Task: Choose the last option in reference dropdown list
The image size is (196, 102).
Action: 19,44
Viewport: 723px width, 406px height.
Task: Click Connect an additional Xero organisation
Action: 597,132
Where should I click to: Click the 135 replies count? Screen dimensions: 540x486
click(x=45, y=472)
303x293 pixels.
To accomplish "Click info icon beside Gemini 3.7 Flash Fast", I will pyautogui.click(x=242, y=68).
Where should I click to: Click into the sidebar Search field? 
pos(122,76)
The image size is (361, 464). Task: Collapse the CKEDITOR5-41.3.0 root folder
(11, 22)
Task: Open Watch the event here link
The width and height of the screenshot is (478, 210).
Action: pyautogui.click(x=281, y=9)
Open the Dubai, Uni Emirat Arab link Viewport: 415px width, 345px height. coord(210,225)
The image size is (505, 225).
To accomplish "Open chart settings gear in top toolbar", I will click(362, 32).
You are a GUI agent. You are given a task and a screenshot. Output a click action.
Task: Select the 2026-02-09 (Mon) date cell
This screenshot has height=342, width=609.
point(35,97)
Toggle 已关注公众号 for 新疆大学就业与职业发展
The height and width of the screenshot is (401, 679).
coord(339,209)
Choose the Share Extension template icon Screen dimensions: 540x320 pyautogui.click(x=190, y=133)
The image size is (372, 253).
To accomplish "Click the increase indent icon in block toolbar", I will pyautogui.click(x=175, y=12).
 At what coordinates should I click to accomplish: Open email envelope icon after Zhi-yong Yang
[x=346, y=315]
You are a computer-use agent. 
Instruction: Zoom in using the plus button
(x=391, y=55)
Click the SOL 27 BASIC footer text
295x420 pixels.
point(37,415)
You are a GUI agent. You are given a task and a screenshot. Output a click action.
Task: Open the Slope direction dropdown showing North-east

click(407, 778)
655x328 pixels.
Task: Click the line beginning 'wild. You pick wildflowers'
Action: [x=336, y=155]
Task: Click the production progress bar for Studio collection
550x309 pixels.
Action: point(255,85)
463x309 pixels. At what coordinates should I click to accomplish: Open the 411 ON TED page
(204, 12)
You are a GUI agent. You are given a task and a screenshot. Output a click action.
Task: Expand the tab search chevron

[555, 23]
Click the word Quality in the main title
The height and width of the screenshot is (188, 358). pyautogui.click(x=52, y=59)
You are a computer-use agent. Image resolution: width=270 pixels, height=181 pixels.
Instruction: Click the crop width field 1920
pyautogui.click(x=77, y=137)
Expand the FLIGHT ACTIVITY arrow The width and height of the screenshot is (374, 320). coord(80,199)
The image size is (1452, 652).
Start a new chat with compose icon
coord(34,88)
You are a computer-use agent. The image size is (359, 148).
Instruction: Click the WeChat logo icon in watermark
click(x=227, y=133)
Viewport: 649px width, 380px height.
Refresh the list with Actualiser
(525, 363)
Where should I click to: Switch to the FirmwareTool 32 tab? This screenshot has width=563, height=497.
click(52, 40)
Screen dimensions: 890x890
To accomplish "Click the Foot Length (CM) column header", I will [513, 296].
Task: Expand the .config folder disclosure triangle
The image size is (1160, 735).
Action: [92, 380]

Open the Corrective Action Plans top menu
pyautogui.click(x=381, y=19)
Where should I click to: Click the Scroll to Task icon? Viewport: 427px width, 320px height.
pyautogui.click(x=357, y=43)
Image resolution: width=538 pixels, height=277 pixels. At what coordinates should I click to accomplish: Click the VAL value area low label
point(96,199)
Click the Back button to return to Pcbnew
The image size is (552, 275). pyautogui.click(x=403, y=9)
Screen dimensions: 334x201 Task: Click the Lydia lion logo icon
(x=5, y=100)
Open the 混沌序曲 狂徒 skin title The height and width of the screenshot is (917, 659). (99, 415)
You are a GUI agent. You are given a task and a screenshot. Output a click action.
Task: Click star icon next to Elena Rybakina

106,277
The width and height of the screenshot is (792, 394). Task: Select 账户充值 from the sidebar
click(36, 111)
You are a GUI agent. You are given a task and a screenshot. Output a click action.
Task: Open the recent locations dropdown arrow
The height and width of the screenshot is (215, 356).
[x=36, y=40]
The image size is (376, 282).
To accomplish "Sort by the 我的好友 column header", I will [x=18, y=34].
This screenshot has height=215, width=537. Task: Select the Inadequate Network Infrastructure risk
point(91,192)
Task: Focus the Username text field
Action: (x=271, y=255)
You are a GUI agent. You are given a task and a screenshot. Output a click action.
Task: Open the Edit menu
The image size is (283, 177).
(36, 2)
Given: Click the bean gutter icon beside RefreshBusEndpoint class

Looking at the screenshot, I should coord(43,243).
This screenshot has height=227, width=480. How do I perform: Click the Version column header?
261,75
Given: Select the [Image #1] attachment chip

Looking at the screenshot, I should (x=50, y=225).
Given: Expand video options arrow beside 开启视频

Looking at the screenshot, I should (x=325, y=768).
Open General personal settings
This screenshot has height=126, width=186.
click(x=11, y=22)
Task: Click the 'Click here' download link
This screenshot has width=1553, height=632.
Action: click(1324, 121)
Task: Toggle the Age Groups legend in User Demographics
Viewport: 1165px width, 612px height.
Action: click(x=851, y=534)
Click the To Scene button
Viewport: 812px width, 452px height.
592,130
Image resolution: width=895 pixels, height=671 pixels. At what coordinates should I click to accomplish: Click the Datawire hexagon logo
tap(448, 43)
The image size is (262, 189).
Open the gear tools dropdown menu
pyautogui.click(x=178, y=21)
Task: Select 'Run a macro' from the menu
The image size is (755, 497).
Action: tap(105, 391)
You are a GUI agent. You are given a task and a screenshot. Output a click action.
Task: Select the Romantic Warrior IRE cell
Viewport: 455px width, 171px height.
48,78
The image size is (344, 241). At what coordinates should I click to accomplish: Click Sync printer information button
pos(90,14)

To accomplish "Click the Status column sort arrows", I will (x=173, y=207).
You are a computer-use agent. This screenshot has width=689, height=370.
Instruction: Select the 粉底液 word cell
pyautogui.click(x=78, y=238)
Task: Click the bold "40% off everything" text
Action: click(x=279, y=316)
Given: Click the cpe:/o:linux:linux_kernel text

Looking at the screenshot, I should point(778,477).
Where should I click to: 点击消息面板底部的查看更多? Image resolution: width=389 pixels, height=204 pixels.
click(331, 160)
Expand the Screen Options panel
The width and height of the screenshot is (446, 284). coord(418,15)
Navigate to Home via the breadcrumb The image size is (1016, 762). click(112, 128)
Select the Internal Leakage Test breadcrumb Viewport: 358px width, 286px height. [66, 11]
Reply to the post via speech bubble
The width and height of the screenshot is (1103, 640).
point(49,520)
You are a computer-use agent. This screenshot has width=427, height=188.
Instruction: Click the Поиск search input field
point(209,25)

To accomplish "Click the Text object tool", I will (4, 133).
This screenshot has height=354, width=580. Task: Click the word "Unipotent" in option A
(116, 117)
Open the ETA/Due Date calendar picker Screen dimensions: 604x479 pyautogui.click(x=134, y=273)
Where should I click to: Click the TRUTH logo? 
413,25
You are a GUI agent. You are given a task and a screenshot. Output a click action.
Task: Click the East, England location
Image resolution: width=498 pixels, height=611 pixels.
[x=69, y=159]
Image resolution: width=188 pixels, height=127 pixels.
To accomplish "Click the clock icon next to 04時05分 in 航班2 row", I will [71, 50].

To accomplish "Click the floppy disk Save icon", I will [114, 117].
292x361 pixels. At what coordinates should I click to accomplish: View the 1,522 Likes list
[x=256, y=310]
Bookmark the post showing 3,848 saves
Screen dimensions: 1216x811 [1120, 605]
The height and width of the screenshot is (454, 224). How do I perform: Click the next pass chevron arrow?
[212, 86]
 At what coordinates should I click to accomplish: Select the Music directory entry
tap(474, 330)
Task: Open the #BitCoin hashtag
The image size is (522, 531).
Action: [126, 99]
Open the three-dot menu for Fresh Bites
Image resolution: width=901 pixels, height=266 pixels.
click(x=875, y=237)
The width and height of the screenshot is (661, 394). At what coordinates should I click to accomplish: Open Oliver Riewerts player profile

+++++

**Work item:** What lines hold the string "settings"? Pick them out of the data.

**Result of the task:**
To accomplish "Open chart settings gear in top toolbar", I will click(362, 32).
Open General personal settings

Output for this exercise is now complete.